Nowhere is this model more important, or more alive, than in the world of cybersecurity and cybersecurity leadership.

The CISO Village: The Board of Life in Practice 

Cybersecurity is a uniquely high-pressure domain. Chief Information Security Officers (CISOs) operate in asymmetry: infinite threats, limited resources, shifting regulations, and unrelenting scrutiny. And yet, most CISOs don’t have a real peer environment. No quiet space. No room to think or decompress. 

That’s why the CISO Village was created almost 10 years ago by the co-founders of Team8, Liran Grinberg, Nadav Zafrir, and Israel Grimberg. 

And it has evolved over the past ten years into one of the most exclusive and vibrant communities of CISOs worldwide. It is active in real-time, acting as a space for CISOs and security leaders from the world’s most mission-critical companies to share, reflect, challenge, and grow, without ego or agenda.

Today, over 100 top CISOs out of our 700-strong Village are arriving for our annual CISO Village Summit in Florida, a four-day experience in nature designed for deep exchange, trust-building, and future-shaping.

In that room, they’re sharing stories, they’re talking about mental load, organizational politics, tech fatigue, and trust.
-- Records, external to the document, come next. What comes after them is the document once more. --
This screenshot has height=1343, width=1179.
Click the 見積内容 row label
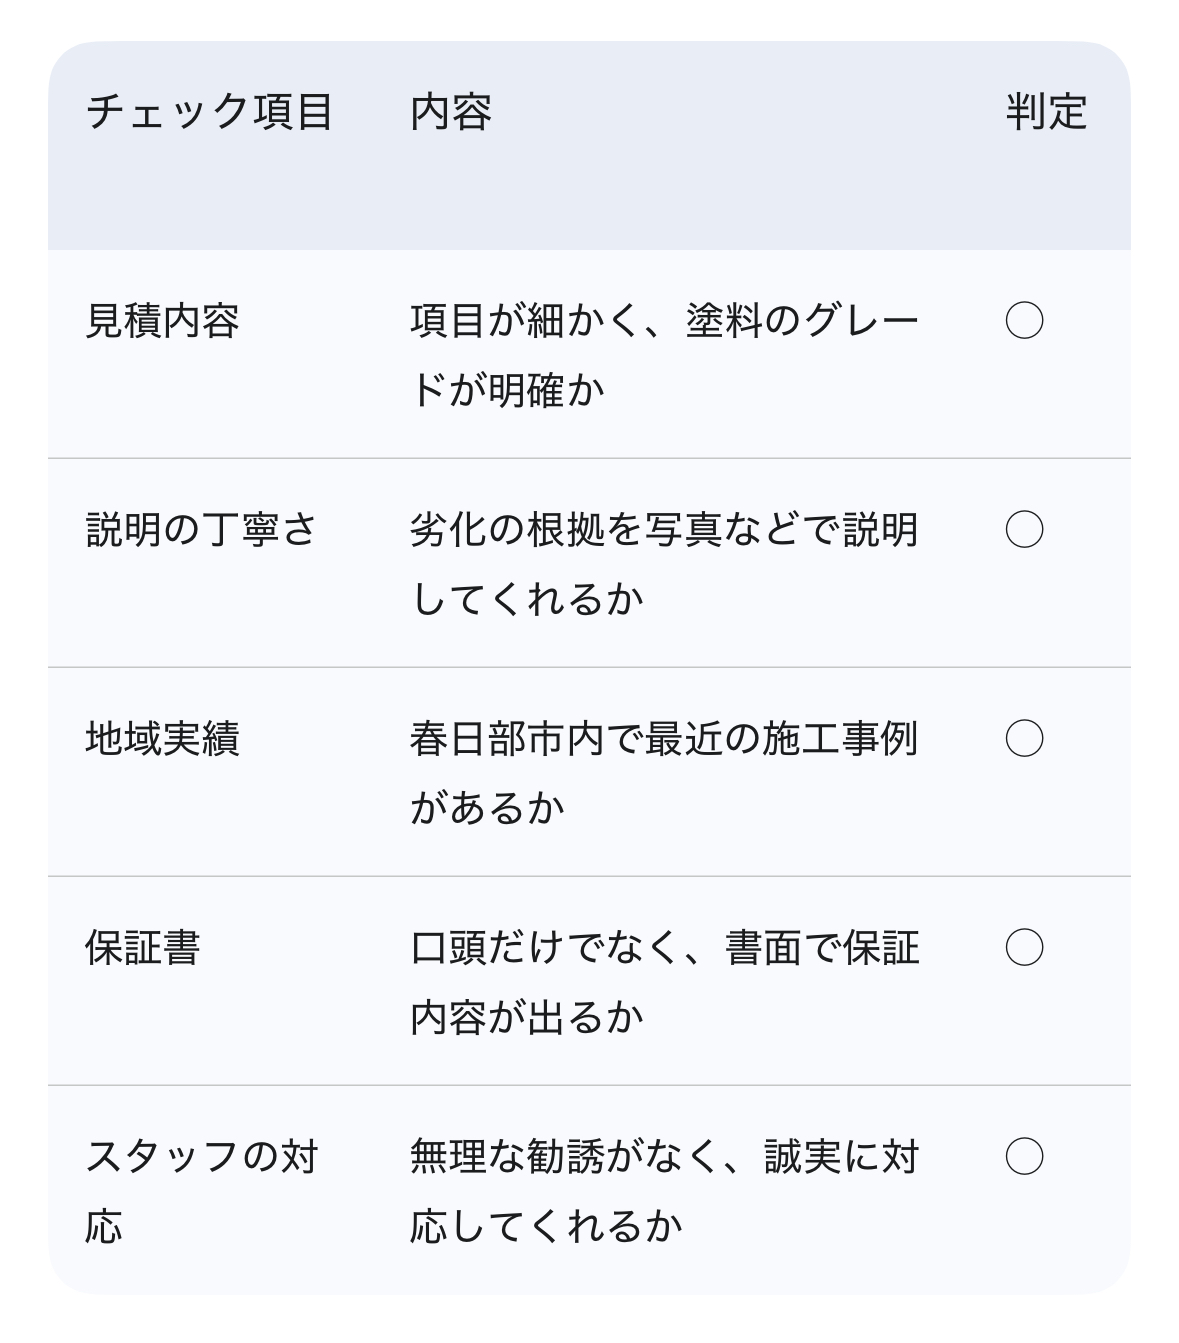[x=163, y=321]
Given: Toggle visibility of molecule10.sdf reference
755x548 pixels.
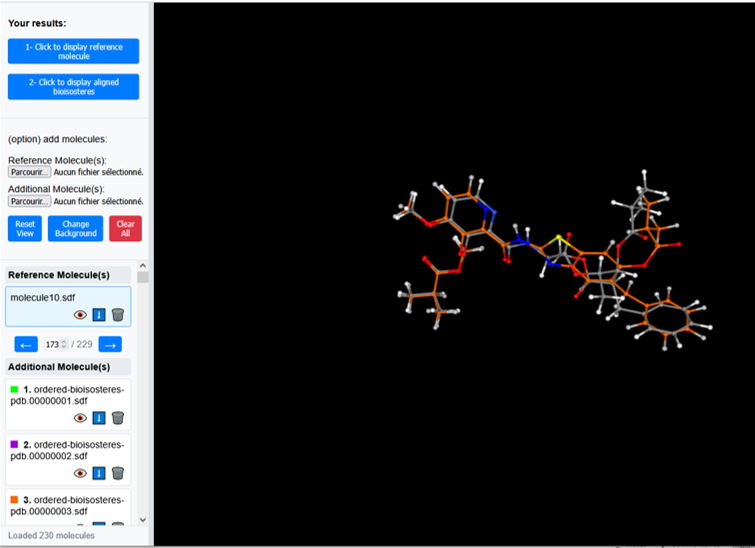Looking at the screenshot, I should pos(81,315).
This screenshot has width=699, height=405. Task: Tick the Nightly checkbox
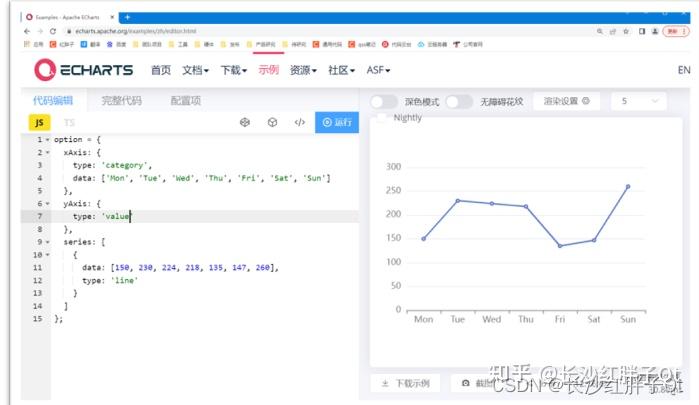[382, 118]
And out of that honesty comes something we rarely talk about in cyber: safety for the protectors. The CISO Village has become a strategic and professional home for the people who carry security on their shoulders every day and, most importantly, exit with tools to navigate it, together. 

The CISO Village

From Spectacle to Substance

This shift isn’t unique to cyber. We’re seeing it across industries. People are leaving behind giant, performative collectives and seeking substance. The future of leadership is being stripped back and simply lies in trusted circles rather than transient experiences. It lies in curated, thoughtful, honest communities that challenge you to lead better, not louder.

That’s what the Village does. That’s what the Board of Life gives you.
And that’s what we’ve built at Team8 – not only for the companies we back but also for the people we believe in. 

I wouldn’t be where I am today without my “board of life” – the five to ten people who consistently reflect, challenge, and support me. Alongside them, a slightly larger circle of leaders at Ximus has become a space for honesty, growth, motivation, and shared values.

They’ve taught me that real success doesn’t come from going it alone, but from surrounding yourself with people who see you clearly and want you to grow.

That’s the spirit of the Village. Maybe this week, you’ll begin building a board of your own.